The technology has been very helpful, whether it leads us to the nearest vaccination clinic, sending grocery lists to a delivery service, entertaining ourselves, seeing doctors and therapists from a distance, educating our children or joining our friends, family and colleagues. We also learned that we were able to do a lot of emails from those meetings.

But it’s not all easy.

The technological landscape has moved away from have-notes, rejecting many denials of important innovations. Social media is a blessing and a curse. Video conferencing gets old quickly. Ordering is not as enjoyable as eating. Personal worship watching services on a laptop. More fun in the “Wonder Woman 1984” and “Tenet” theaters. And while we thank D-Nice, Post Malone, Norah Jones, and others for the interruptions we’ve had, nothing replicates live music.

7. On science

Science is amazing and, in many ways, it is the only thing that can save us, whether we believe in it or not. Science, of course, gave many vaccines in record time and gave important guidance on how to protect yourself.

Many people choose to ignore the latter, but those who follow science can take some credit for saving lives.
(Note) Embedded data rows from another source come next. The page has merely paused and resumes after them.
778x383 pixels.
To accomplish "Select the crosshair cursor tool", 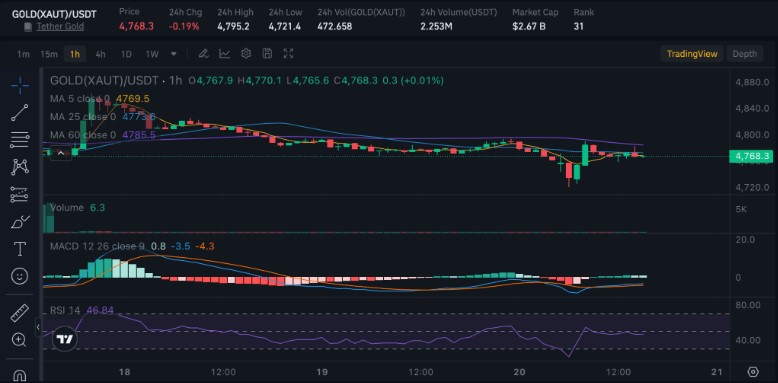I will 20,86.
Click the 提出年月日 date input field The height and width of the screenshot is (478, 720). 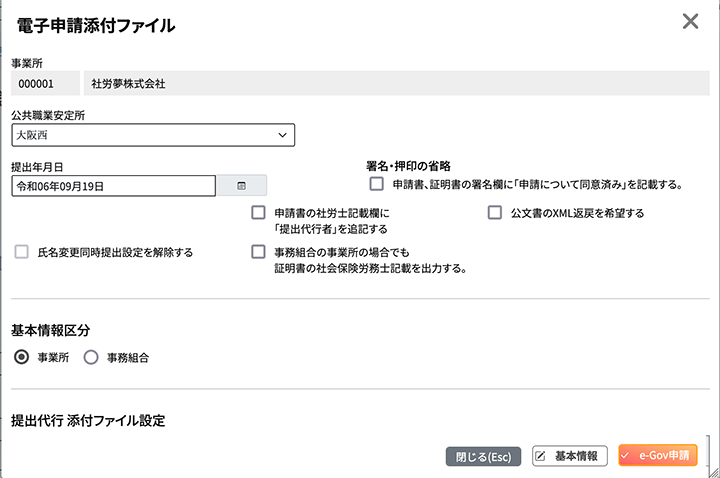tap(113, 186)
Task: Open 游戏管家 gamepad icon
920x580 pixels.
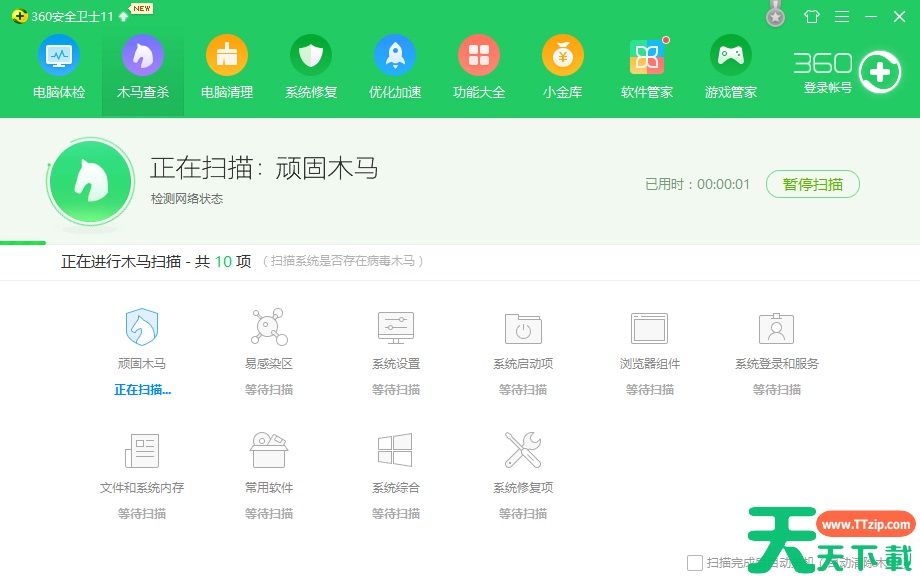Action: (x=731, y=56)
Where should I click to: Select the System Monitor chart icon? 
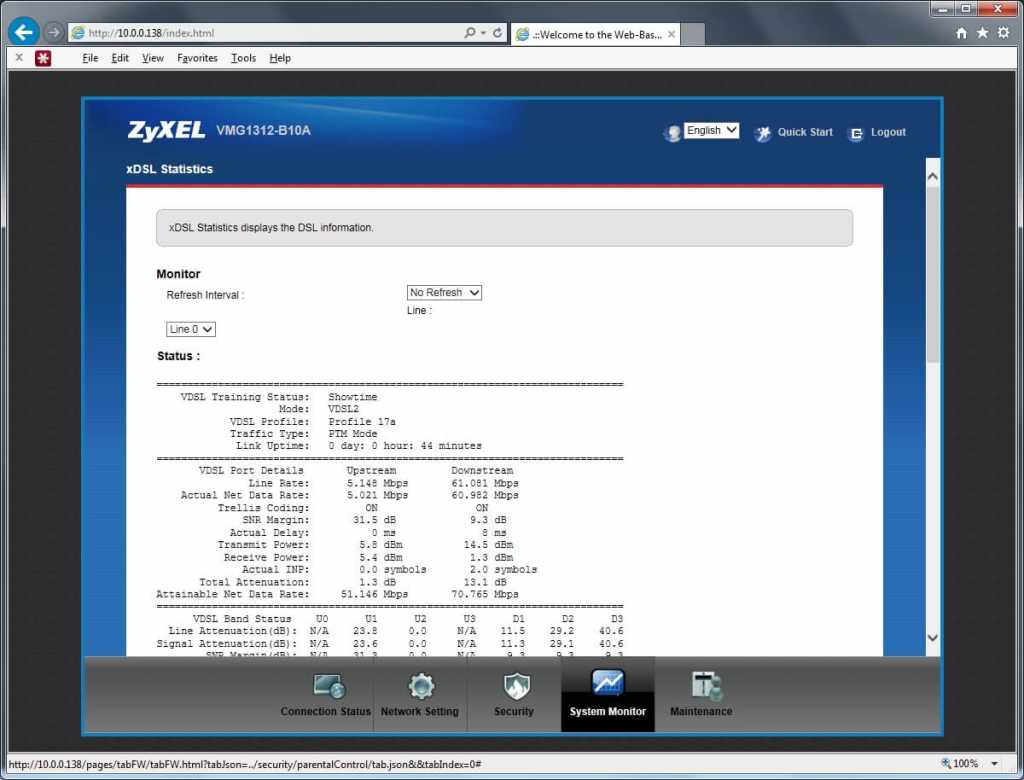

However, we have learned that science does not always move forward in such a hurry as to solve problems. What is even more worrying is that when science is emerging, some will use uncertainties for a political end and when science is new and vague even our best experts can get the wrong guidance.

8. On the truth

In the age of the internet, when the answers to most of life’s questions are a few keystrokes away, some of us still struggle to reach the truth and facts. This is not new. In 2017, CNN Feeling the need to launch a home advertising campaign targeting people who are paddled in disonformation.
The struggle to find the truth has given us fatal consequences during the epidemic. The provocative things are those of us who feel so strongly about our civil liberties that we are willing to risk harming ourselves and others. Add in the tough characters who will do anything politics, be persuaded by the leaders they put in power and others who have put the economy to life, and you have a toxic recipe for a fatal outbreak.
This puts an exclamation point on something many already know: Truth cannot be chosen, but many think it can.

9. Comes on and with strength

We often Can’t rely on politicians to bail us out (corporate America can’t). Some leaders may move to Utah or Cancun when disasters strike or relief is sought when people are sick, there is a hunger or a power bill is due, but in many ways we can count on our fellow Americans.
The titles were stories of bad behavior, selflessness, selfishness and victory: doctors feeding the hungry, doctors treating the poor, musicians relieving chaos, volunteers helping ex-convicts or addicts, many more.
It raises an important question of how we, as a country, define power: whether it is clinging to our freedom, condemning the consequences, or reaching out and sacrificing – even enduring a burdensome mask. – To ensure the safety of our fellow Americans?

10. On the lesson

There is an old saying about history repeating itself, and there is no reason to believe that it will not apply in the afterlife.
If we fail or fail to reject the lessons given, we can do all this again – and perhaps sooner than we wish.